Joint project of “Global Vets Aid” and GSPSA for Strays in Georgia

The “Georgian Society for the Protection and Safety of Animals” and Global Vets Aid’ plan to implement a joint project to help stray animals in Georgia. The first phase of the project was supposed to take place in September, but the epidemic caused by Covid-19, unfortunately, led to its temporary postponement.

The project will definitely be implemented and will not take on a one-time nature. The program focuses on the regions because the presence of stray animals, their state of health, and the issue of unruly populations there is much more difficult. TNR programs, vaccinations, and antiparasitic prevention measures are not available to them, which leads to the spread of disease and population control.

Organizations that help animals in the most vulnerable countries are in the minority, unlike organizations that focus on helping people. Therefore, any project that arises in this regard is of particular importance, “Global Vets Aid” being one of them. This non-profit organization, the Association of Veterinarians, formed in 2019, consists of a group of veterinarians from different parts of Spain.
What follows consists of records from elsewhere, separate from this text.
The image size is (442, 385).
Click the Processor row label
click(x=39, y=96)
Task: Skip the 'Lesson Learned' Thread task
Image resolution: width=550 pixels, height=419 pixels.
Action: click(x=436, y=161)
Their goal is to implement projects in countries where the presence of stray animals (dogs/cats) is particularly difficult.

Article published by Almudena Alameda on elDiario.es: ‘Lack of tourists caused by COVID-19 has a negative impact on stray animals in Georgia.’

Spanish veterinarians plan to help homeless pets on the streets of Georgia through ‘Global Vets Aid”, which has become even more urgent under COVID-19.

“Our goal is to help animals that are left on the street without veterinary care and proper conditions, which endangers both their lives and human lives. “We primarily perform sterilization, castration, rabies vaccination, and antiparasitic treatment to prevent some of the most common zoonoses, such as leishmaniasis, heartworms, or digestive parasites.”.

In November 2019, Global Vets Aid launched a project in Nepal with the ‘Kathmandu Animal Welfare Center’: “In three weeks, 11 Spanish veterinarians on a trip to Kathmandu performed nearly 100 sterilizations and 415 rabies vaccinations on street animals. In addition, we were able to send abundant medicines and clinical materials, as well as participated in three school educational programs, “- explains Garcia Aguilera.